Record excerpts:
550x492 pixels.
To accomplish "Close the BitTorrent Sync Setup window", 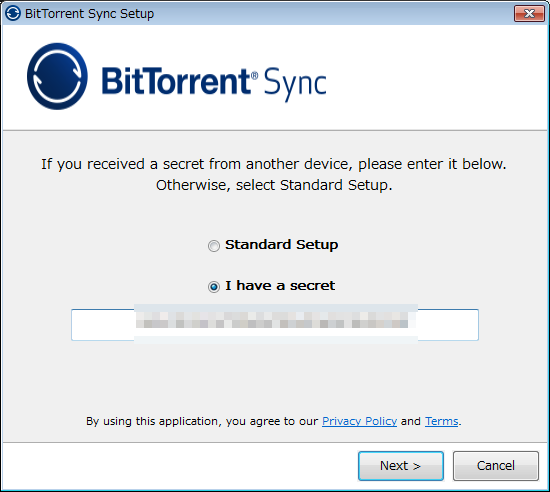I will click(529, 14).
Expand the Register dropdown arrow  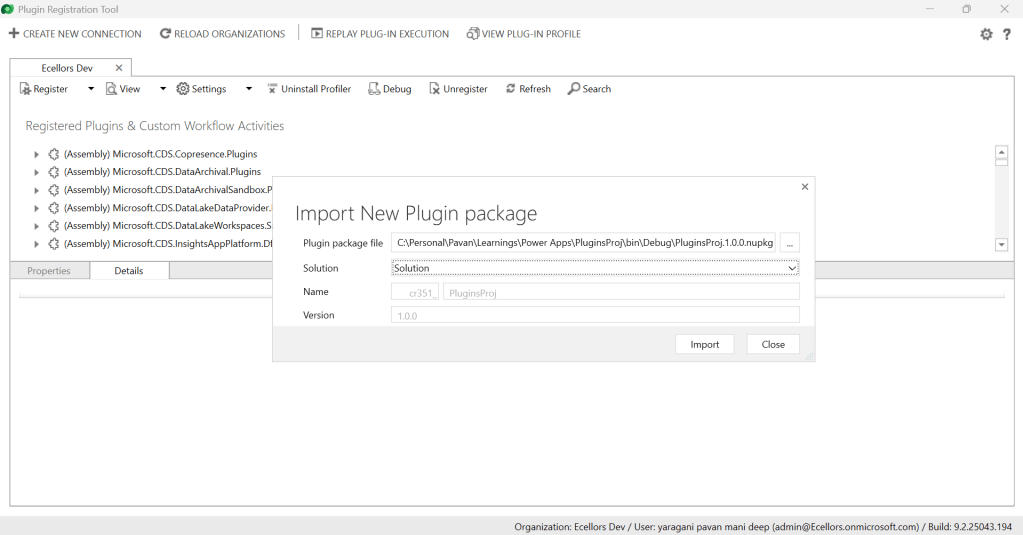click(90, 89)
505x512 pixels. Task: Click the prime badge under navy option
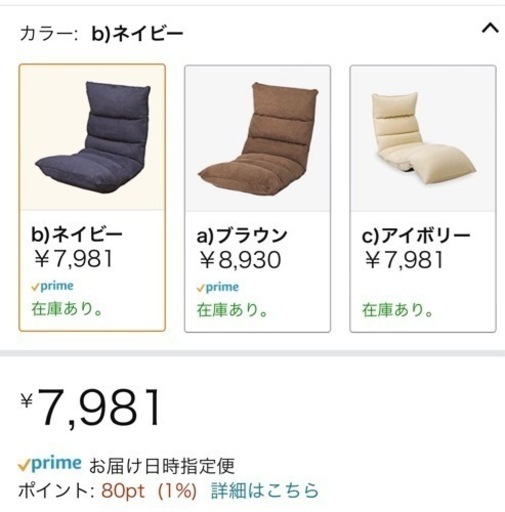(x=52, y=286)
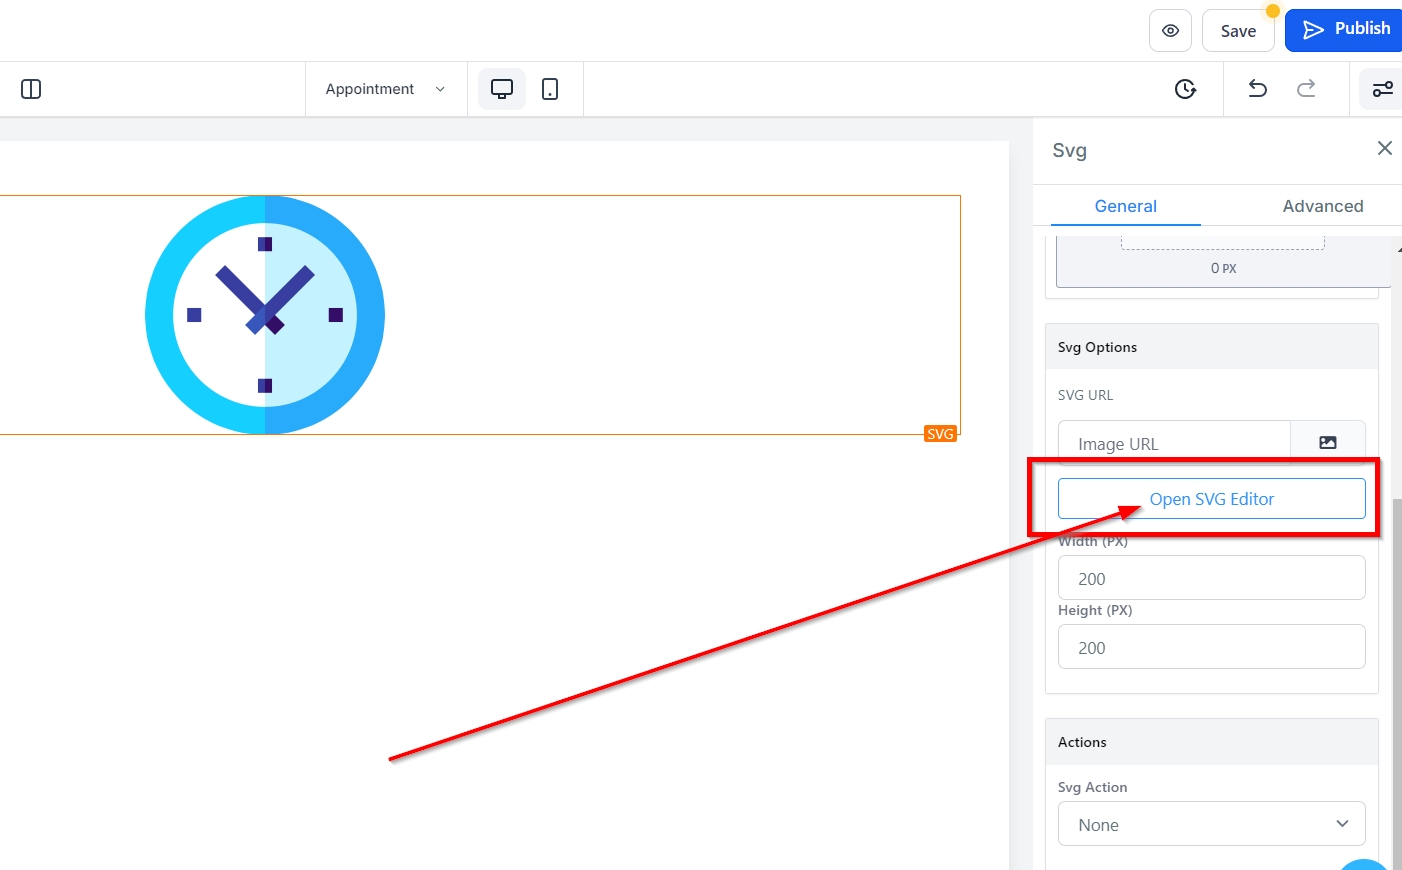Open version history clock icon
The width and height of the screenshot is (1402, 870).
coord(1185,89)
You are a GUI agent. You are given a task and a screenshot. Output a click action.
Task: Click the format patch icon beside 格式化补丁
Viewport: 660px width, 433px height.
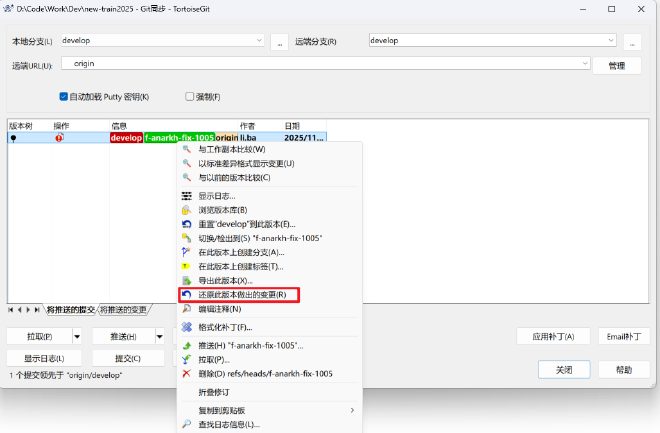[186, 327]
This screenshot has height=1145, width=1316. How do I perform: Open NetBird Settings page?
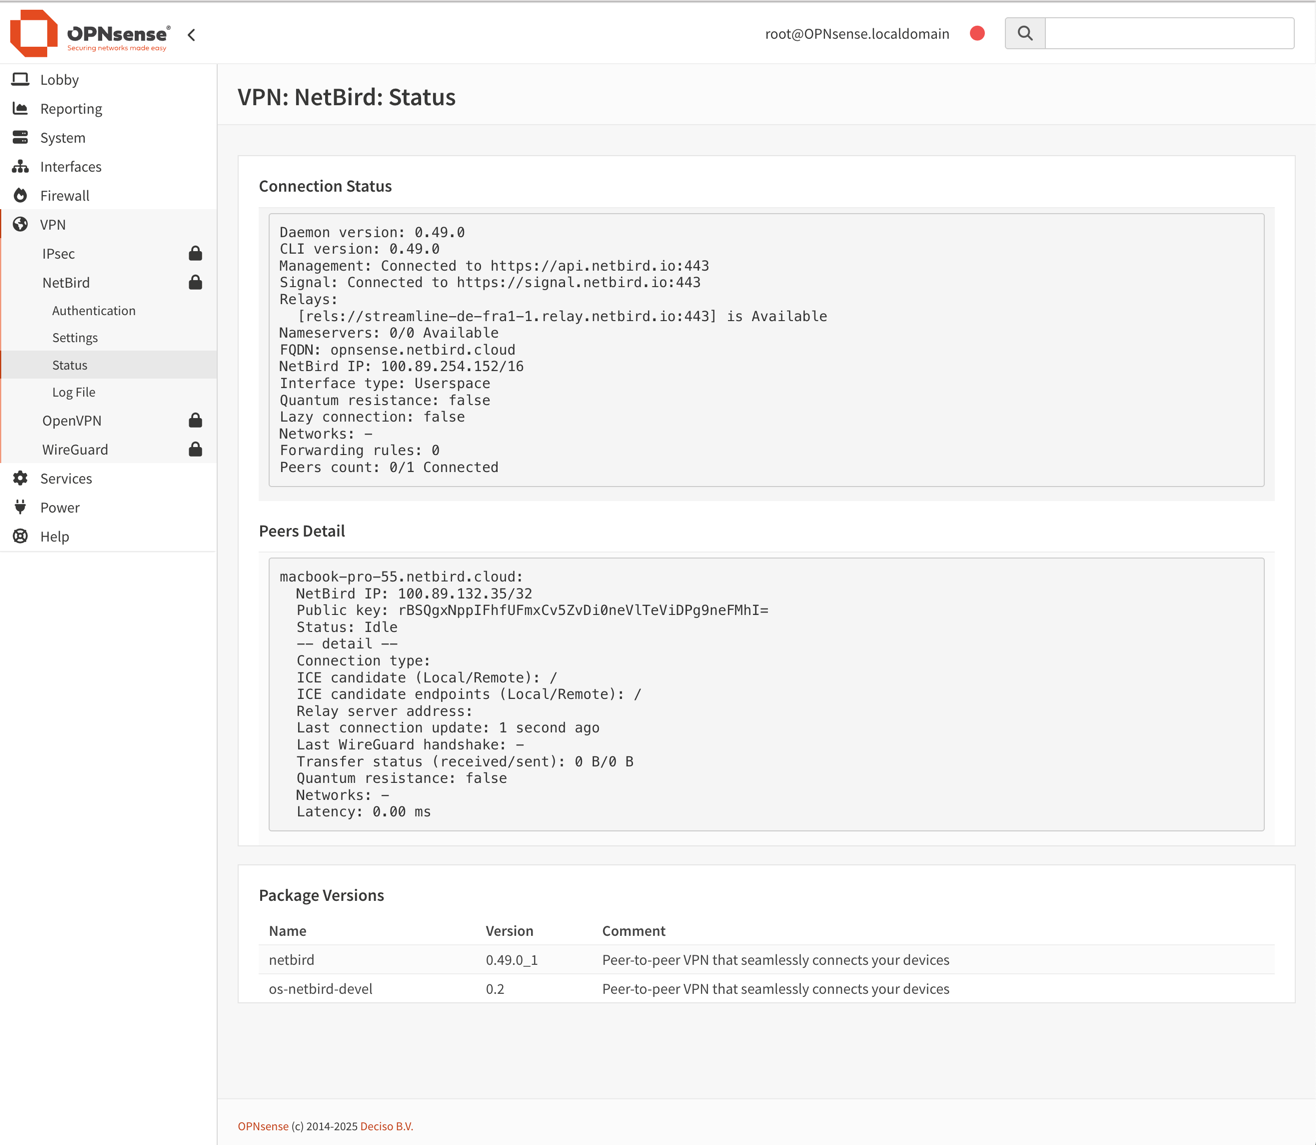pyautogui.click(x=75, y=338)
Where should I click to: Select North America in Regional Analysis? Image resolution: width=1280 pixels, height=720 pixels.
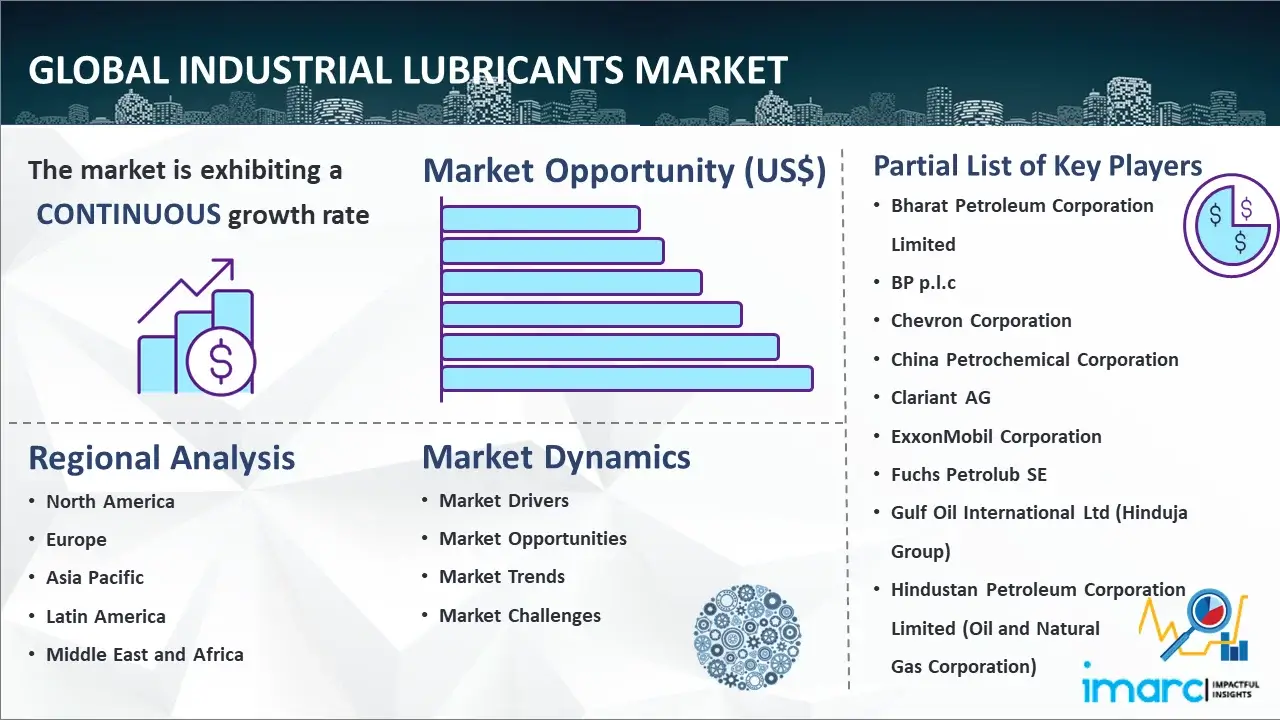tap(110, 502)
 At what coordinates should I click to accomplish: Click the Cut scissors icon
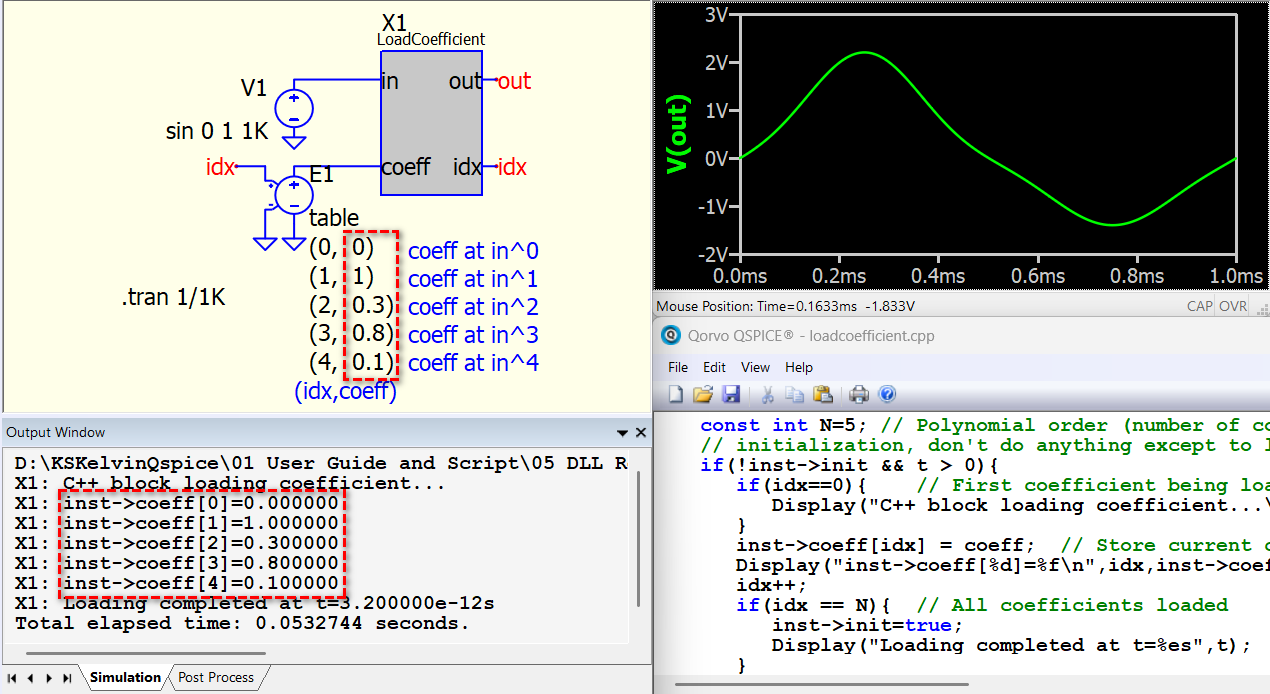click(x=768, y=394)
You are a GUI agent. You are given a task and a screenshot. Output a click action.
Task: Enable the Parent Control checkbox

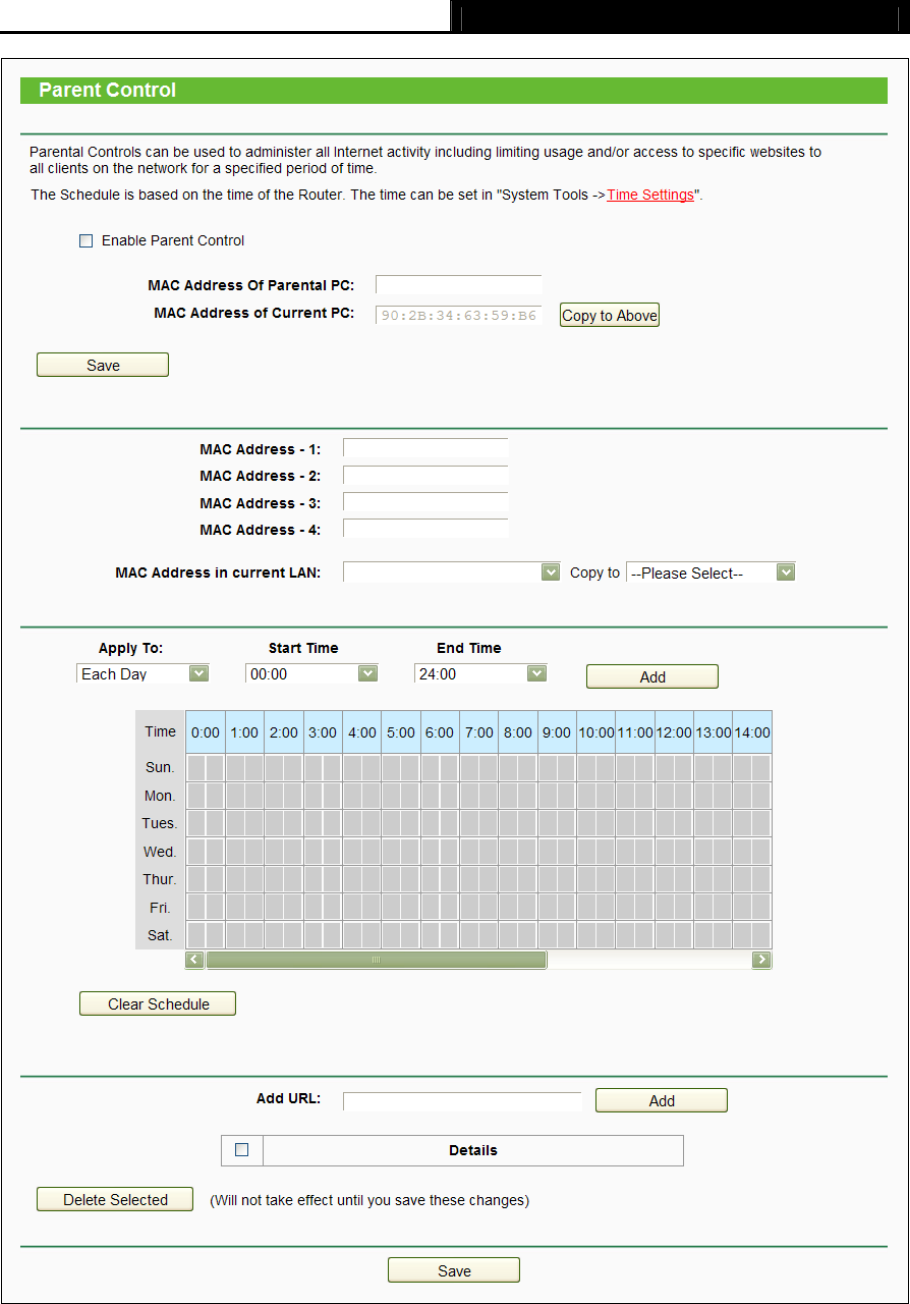(86, 241)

Exercise instructions: Nothing but the lines from the one containing "At what coordinates" through the end of the listing should be written out, each exactly, and pictures must be left out.

Solution to the problem:
 At what coordinates should I click to accomplish: Click the Cut scissors icon
click(x=768, y=394)
You are a GUI agent. You are given a task and a screenshot. Output a click action.
Task: Enable the Parent Control checkbox

(86, 241)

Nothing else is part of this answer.